(Saved data entries)

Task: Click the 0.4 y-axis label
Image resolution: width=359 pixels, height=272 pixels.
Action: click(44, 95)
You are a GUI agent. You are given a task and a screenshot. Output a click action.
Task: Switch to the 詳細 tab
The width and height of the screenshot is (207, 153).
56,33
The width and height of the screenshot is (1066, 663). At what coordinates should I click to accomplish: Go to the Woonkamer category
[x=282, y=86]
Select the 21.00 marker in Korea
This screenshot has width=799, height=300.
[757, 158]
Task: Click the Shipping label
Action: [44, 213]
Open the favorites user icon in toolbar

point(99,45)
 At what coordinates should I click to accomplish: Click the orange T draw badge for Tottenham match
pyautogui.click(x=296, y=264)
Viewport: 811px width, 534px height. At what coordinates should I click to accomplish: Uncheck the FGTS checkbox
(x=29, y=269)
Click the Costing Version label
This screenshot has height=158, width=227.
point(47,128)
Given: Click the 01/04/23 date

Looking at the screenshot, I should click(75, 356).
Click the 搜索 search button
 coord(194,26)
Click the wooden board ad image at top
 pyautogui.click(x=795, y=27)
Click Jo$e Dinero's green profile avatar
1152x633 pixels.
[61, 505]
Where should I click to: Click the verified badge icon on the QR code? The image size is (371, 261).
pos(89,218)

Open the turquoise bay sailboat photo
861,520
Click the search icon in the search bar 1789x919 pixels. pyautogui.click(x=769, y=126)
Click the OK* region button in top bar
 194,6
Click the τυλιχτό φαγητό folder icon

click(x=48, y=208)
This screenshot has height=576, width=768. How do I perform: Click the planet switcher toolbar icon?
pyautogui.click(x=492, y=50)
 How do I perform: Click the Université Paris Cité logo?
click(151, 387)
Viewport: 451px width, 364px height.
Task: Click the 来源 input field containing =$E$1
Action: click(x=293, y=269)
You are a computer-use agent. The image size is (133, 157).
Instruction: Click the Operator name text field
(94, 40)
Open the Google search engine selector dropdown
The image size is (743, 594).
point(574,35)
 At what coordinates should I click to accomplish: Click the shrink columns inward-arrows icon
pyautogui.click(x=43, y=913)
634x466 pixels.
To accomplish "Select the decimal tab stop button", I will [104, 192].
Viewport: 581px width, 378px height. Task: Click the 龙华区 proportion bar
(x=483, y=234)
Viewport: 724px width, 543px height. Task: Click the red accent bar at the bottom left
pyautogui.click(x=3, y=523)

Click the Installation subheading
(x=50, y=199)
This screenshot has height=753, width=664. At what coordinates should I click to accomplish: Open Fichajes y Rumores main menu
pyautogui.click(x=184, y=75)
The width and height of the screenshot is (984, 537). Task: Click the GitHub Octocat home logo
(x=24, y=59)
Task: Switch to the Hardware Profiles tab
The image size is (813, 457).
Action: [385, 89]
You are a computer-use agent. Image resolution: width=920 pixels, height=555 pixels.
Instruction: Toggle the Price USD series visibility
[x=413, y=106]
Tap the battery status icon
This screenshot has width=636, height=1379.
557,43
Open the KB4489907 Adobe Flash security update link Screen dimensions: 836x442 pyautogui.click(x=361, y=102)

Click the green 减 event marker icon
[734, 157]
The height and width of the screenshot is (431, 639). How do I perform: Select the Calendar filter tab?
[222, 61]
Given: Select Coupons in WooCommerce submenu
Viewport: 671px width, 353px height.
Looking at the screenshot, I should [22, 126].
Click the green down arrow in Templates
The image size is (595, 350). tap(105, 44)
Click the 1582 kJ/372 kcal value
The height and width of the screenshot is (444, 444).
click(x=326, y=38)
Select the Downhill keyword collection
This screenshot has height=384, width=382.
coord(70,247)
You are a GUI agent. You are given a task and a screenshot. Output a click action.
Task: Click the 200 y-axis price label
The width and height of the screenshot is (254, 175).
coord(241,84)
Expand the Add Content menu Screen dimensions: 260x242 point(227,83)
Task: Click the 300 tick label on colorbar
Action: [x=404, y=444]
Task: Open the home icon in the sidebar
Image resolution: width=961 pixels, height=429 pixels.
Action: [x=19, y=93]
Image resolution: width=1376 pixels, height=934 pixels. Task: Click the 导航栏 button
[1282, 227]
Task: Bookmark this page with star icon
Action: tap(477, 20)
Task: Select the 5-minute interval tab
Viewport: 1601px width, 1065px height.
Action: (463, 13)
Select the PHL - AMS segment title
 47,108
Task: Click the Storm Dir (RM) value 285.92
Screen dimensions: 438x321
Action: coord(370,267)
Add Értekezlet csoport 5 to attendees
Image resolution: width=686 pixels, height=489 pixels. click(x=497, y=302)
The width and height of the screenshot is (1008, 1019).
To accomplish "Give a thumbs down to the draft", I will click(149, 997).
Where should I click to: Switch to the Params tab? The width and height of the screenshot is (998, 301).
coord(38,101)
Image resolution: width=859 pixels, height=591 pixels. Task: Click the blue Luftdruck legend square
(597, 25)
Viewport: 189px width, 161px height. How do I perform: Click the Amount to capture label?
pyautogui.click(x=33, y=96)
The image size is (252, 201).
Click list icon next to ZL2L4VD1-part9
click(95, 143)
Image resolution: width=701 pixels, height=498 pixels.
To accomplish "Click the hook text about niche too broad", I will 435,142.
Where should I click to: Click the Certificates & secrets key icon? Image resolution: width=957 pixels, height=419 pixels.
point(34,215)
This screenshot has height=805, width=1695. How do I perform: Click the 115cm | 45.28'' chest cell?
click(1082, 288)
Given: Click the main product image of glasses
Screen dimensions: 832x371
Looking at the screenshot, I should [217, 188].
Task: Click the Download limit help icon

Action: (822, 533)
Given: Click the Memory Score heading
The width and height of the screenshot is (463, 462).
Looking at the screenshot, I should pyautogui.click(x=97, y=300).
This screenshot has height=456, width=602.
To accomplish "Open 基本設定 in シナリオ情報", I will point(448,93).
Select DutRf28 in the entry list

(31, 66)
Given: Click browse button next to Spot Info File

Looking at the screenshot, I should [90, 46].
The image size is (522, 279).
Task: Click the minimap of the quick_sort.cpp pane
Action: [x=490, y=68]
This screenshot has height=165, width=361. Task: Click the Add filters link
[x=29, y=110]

Task details:
Edit the rows above by changing every "How do I perform" to "How can I do", and leave everything else in them unchanged.

Response below:
Task: Click the 0.4 y-axis label
Image resolution: width=359 pixels, height=272 pixels.
Action: click(44, 95)
You are a GUI agent. You are given a task and a screenshot. Output a click action.
Task: Switch to the 詳細 tab
The width and height of the screenshot is (207, 153).
56,33
The width and height of the screenshot is (1066, 663). At what coordinates should I click to accomplish: Go to the Woonkamer category
[x=282, y=86]
Select the 21.00 marker in Korea
This screenshot has width=799, height=300.
[757, 158]
Task: Click the Shipping label
Action: [44, 213]
Open the favorites user icon in toolbar

point(99,45)
 At what coordinates should I click to accomplish: Click the orange T draw badge for Tottenham match
pyautogui.click(x=296, y=264)
Viewport: 811px width, 534px height. At what coordinates should I click to accomplish: Uncheck the FGTS checkbox
(x=29, y=269)
Click the Costing Version label
This screenshot has height=158, width=227.
point(47,128)
Given: Click the 01/04/23 date

Looking at the screenshot, I should click(75, 356).
Click the 搜索 search button
 coord(194,26)
Click the wooden board ad image at top
 pyautogui.click(x=795, y=27)
Click Jo$e Dinero's green profile avatar
1152x633 pixels.
[61, 505]
Where should I click to: Click the verified badge icon on the QR code? The image size is (371, 261).
pos(89,218)

Open the turquoise bay sailboat photo
861,520
Click the search icon in the search bar 1789x919 pixels. pyautogui.click(x=769, y=126)
Click the OK* region button in top bar
 194,6
Click the τυλιχτό φαγητό folder icon

click(x=48, y=208)
This screenshot has height=576, width=768. How can I do: Click the planet switcher toolbar icon?
pyautogui.click(x=492, y=50)
 How can I do: Click the Université Paris Cité logo?
click(151, 387)
Viewport: 451px width, 364px height.
Task: Click the 来源 input field containing =$E$1
Action: click(x=293, y=269)
You are a computer-use agent. The image size is (133, 157).
Instruction: Click the Operator name text field
(94, 40)
Open the Google search engine selector dropdown
The image size is (743, 594).
point(574,35)
 At what coordinates should I click to accomplish: Click the shrink columns inward-arrows icon
pyautogui.click(x=43, y=913)
634x466 pixels.
To accomplish "Select the decimal tab stop button", I will [104, 192].
Viewport: 581px width, 378px height. Task: Click the 龙华区 proportion bar
(x=483, y=234)
Viewport: 724px width, 543px height. Task: Click the red accent bar at the bottom left
pyautogui.click(x=3, y=523)

Click the Installation subheading
(x=50, y=199)
This screenshot has height=753, width=664. At what coordinates should I click to accomplish: Open Fichajes y Rumores main menu
pyautogui.click(x=184, y=75)
The width and height of the screenshot is (984, 537). Task: Click the GitHub Octocat home logo
(x=24, y=59)
Task: Switch to the Hardware Profiles tab
The image size is (813, 457).
Action: [385, 89]
You are a computer-use agent. Image resolution: width=920 pixels, height=555 pixels.
Instruction: Toggle the Price USD series visibility
[x=413, y=106]
Tap the battery status icon
This screenshot has width=636, height=1379.
557,43
Open the KB4489907 Adobe Flash security update link Screen dimensions: 836x442 pyautogui.click(x=361, y=102)

Click the green 减 event marker icon
[734, 157]
The height and width of the screenshot is (431, 639). How can I do: Select the Calendar filter tab?
[222, 61]
Given: Select Coupons in WooCommerce submenu
Viewport: 671px width, 353px height.
Looking at the screenshot, I should [22, 126].
Click the green down arrow in Templates
The image size is (595, 350). tap(105, 44)
Click the 1582 kJ/372 kcal value
The height and width of the screenshot is (444, 444).
click(x=326, y=38)
Select the Downhill keyword collection
This screenshot has height=384, width=382.
coord(70,247)
You are a GUI agent. You are given a task and a screenshot. Output a click action.
Task: Click the 200 y-axis price label
The width and height of the screenshot is (254, 175).
coord(241,84)
Expand the Add Content menu Screen dimensions: 260x242 point(227,83)
Task: Click the 300 tick label on colorbar
Action: [x=404, y=444]
Task: Open the home icon in the sidebar
Image resolution: width=961 pixels, height=429 pixels.
Action: [x=19, y=93]
Image resolution: width=1376 pixels, height=934 pixels. Task: Click the 导航栏 button
[1282, 227]
Task: Bookmark this page with star icon
Action: tap(477, 20)
Task: Select the 5-minute interval tab
Viewport: 1601px width, 1065px height.
Action: (463, 13)
Select the PHL - AMS segment title
 47,108
Task: Click the Storm Dir (RM) value 285.92
Screen dimensions: 438x321
Action: coord(370,267)
Add Értekezlet csoport 5 to attendees
Image resolution: width=686 pixels, height=489 pixels. click(x=497, y=302)
The width and height of the screenshot is (1008, 1019).
To accomplish "Give a thumbs down to the draft", I will click(149, 997).
Where should I click to: Switch to the Params tab? The width and height of the screenshot is (998, 301).
coord(38,101)
Image resolution: width=859 pixels, height=591 pixels. Task: Click the blue Luftdruck legend square
(597, 25)
Viewport: 189px width, 161px height. How can I do: Click the Amount to capture label?
pyautogui.click(x=33, y=96)
The image size is (252, 201).
Click list icon next to ZL2L4VD1-part9
click(95, 143)
Image resolution: width=701 pixels, height=498 pixels.
To accomplish "Click the hook text about niche too broad", I will 435,142.
Where should I click to: Click the Certificates & secrets key icon? Image resolution: width=957 pixels, height=419 pixels.
point(34,215)
This screenshot has height=805, width=1695. How can I do: Click the 115cm | 45.28'' chest cell?
click(1082, 288)
Given: Click the main product image of glasses
Screen dimensions: 832x371
Looking at the screenshot, I should [217, 188].
Task: Click the Download limit help icon

Action: (822, 533)
Given: Click the Memory Score heading
The width and height of the screenshot is (463, 462).
Looking at the screenshot, I should pyautogui.click(x=97, y=300).
This screenshot has height=456, width=602.
To accomplish "Open 基本設定 in シナリオ情報", I will point(448,93).
Select DutRf28 in the entry list

(31, 66)
Given: Click browse button next to Spot Info File

Looking at the screenshot, I should [90, 46].
The image size is (522, 279).
Task: Click the minimap of the quick_sort.cpp pane
Action: [x=490, y=68]
This screenshot has height=165, width=361. Task: Click the Add filters link
[x=29, y=110]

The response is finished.